** START OF SELECTED TEXT **

As a mater of fact I took several further steps to get the config running, e.g. I had to set the jvmRoute="node1|node2" and set the useJK attribute to "true". I also anabled java:/jaas/other security domain and made the c1 and c2 use this domain. Later on I copied the whole all config to all2 (changing the jvmRoute to node2 where appropriate), renamed all to all1 and launched them both.

run.bat -c all1 -b node1
run.bat -c all2 -b node2

, where node1 and node2 are resolved to 10.0.0.1 and 10.0.0.2 respectively.

As a result I observed replication of the JSESSION entries, SSO works across the applications on the same node but do not get replicated across the members of the cluster.

** END OF SELECTED TEXT **

WHAT TO DO:
(a) In the cluster setup post, what addresses do node1 and node2 resolve to?
(b) List every step the cluster setup post says the writer took to get the config running.

** START OF RECORDS SHOWN **

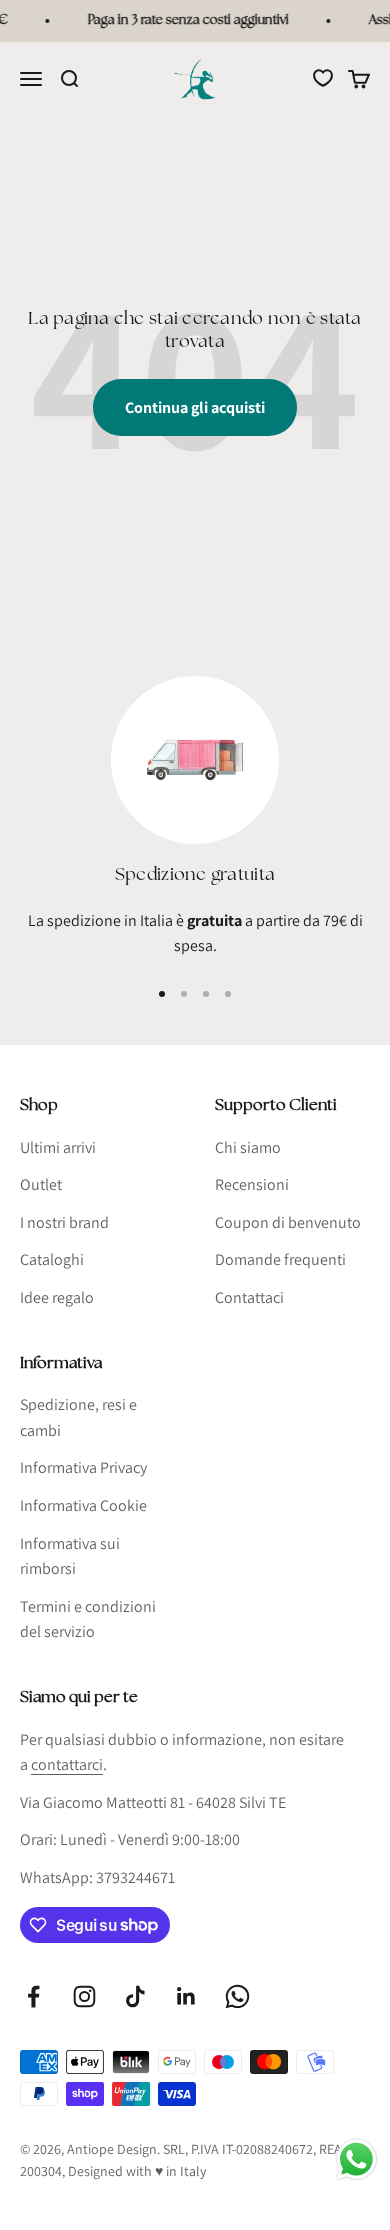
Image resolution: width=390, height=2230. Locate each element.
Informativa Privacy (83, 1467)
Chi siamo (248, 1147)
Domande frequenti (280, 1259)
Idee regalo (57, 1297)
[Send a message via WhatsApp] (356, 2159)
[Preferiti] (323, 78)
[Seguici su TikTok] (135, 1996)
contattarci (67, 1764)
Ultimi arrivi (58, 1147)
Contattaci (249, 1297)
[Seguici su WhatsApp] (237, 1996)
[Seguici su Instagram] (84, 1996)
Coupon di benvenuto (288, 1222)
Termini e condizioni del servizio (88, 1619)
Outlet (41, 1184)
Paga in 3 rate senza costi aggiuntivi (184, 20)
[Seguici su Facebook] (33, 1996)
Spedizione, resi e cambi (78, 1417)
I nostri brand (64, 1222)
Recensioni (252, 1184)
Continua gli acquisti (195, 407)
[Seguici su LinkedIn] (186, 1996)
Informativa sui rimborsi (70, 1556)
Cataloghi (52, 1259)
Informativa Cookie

** END OF RECORDS SHOWN **

ANSWERS PER TASK:
(a) node1 resolves to 10.0.0.1 and node2 resolves to 10.0.0.2.

(b)
- Set the jvmRoute to "node1|node2"
- Set the useJK attribute to "true"
- Enabled the java:/jaas/other security domain
- Made c1 and c2 use that domain
- Copied the whole all config to all2, changing the jvmRoute to node2 where appropriate
- Renamed all to all1
- Launched both configs